Tuesday, September 16, 2008

Just one really scary word: Plastics





Plastics were the future, but they sucked. Okay, Bakelite was cool, but now you can only find it on stuff in yard sales and Ebay.

Now of course, thanks to the Internet, we know that plastics are truly evil and will destroy us all. Or something like that.

Honestly, I'd been trying to avoid thinking about this too hard because Cinderella uses plastic cups, eats with plastic utensils, and we wrap her up in Saran Wrap when she's naughty. I thought I'd wait until the people in white coats had figured out if this was something I really needed to worry about or not.

Turns out I do (and you should too).

As you've probably heard, the problem is with plastics that have bisphenol A, otherwise known as BPA. Some people in white coats did a really big study on humans and found that people with high levels of BPA had higher levels of heart disease, diabetes, and liver abnormalities.

Of course, like all scientific debates, there are two sides to this. On one side are researchers like the authors of the study and Frederick vom Saal, a reproductive scientist at the University of Missouri at Columbia who commented that the findings of the study were "the nail in the coffin" (hopefully he was referring to plastics and not us). Also on this side are people like Patricia Hunt, a geneticist at Washington State University who is researching possible links between BPA and birth defects, miscarriages, and other nasty stuff.

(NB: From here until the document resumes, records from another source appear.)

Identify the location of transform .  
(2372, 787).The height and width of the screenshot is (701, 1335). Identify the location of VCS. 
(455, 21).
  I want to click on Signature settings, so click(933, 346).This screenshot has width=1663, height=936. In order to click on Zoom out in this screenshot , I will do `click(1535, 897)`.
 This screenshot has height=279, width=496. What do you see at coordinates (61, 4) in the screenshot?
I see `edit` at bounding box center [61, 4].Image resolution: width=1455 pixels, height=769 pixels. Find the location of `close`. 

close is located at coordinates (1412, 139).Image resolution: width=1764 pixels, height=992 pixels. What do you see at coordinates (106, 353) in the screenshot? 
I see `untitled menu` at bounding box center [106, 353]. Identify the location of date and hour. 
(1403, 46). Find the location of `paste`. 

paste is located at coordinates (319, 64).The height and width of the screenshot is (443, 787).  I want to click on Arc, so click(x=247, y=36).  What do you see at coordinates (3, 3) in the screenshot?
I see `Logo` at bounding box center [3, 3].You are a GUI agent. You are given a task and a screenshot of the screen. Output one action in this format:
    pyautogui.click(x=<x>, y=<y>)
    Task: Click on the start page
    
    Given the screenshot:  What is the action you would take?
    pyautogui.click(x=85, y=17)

On the other side are chemical industry funded scientists who claim that there's absolutely nothing to worry about. The FDA apparently rests its claims that BPA-laden plastics pose no danger based on two chemical industry funded reports.

As worried consumers we can stop using BPA-laden plastic baby bottles, eyeglasses, DVD's, water bottles, and food containers. Or we could bug our government (or elect a new one) to force companies to get rid of this stuff.

3 comments:

Mike said...

Why worry about DVD's? I understand consumables, things we drink and eat from, but things we touch as well? I don't know...

Worried Dad said...

We always use them as hors d'oeuvres plates.

JihadGene said...

My Dodge and the wife's Toyota are made of plastic... guess I'm walking to work.